Description of problem: netdump kernel modules ("netdump","netconsole") won't load on HP XW9300 Version-Release number of selected component (if applicable): netdump-0.7.7-3 How reproducible: Always on HP XW9300 (RHEL4U2 ES AMD64 SMP) Works always on other x86_64 systems (E.g. HP XW8200, Fujitsu-Siemens Celsius V830, IBM Intellistation A Pro 6217,...) Steps to Reproduce: 1. service netdump start 2. provide netdump password at the prompt 3. Actual results: [root@hp-amd-1 ~]# service netdump start netdump.13.3's password: initializing netdump FATAL: Error inserting netdump (/lib/modules/2.6.9-22.ELsmp/kernel/drivers/net/netdump.ko): Invalid argument [FAILED] initializing netconsole FATAL: Error inserting netconsole (/lib/modules/2.6.9-22.ELsmp/kernel/drivers/net/netconsole.ko): Invalid argument [FAILED] [root@hp-amd-1 ~]# Expected results: [root@hp-intel-1 ~]# service netdump start netdump.13.3's password: initializing netdump [ OK ] initializing netconsole [ OK ] [root@hp-intel-1 ~]# Additional info: sysreport in attachment
Created attachment 125135 [details] sysreport (no rpm data)

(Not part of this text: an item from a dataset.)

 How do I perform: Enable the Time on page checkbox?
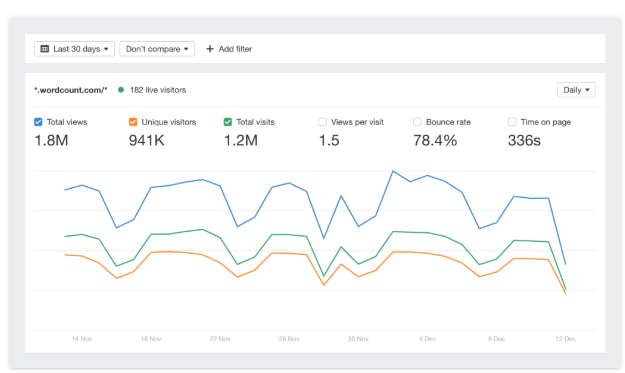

Strange -- looking at your /var/log/messages file: netdump: eth0 doesn't support polling, aborting. netconsole: eth0 doesn't support polling, aborting. netlog: eth0 doesn't support polling, aborting. netdump and netconsole (and netlog via netconsole) all utilize the in-kernel netpoll facility, and the netpoll facility is failing because the eth0 NIC driver does not support polling mode, i.e., never set up its poll_controller() interface: int netpoll_setup(struct netpoll *np) { struct net_device *ndev = NULL; struct in_device *in_dev; if (np->dev_name) ndev = dev_get_by_name(np->dev_name); if (!ndev) { printk(KERN_ERR "%s: %s doesn't exist, aborting.\n", np->name, np->dev_name); return -1; } if (!ndev->poll_controller) { printk(KERN_ERR "%s: %s doesn't support polling, aborting.\n", np->name, np->dev_name); goto release; } ... It appears your eth0 driver is forcedeth.c, right? And if configured properly, it does have a poll_controller interface -- in forcedeth.c:nv_probe() there's this: #ifdef CONFIG_NET_POLL_CONTROLLER dev->poll_controller = nv_poll_controller; #endif and CONFIG_NET_POLL_CONTROLLER is turned on by default in RHEL4 kernels. Are you rebuilding kernels, or drivers, or doing anything out of the ordinary?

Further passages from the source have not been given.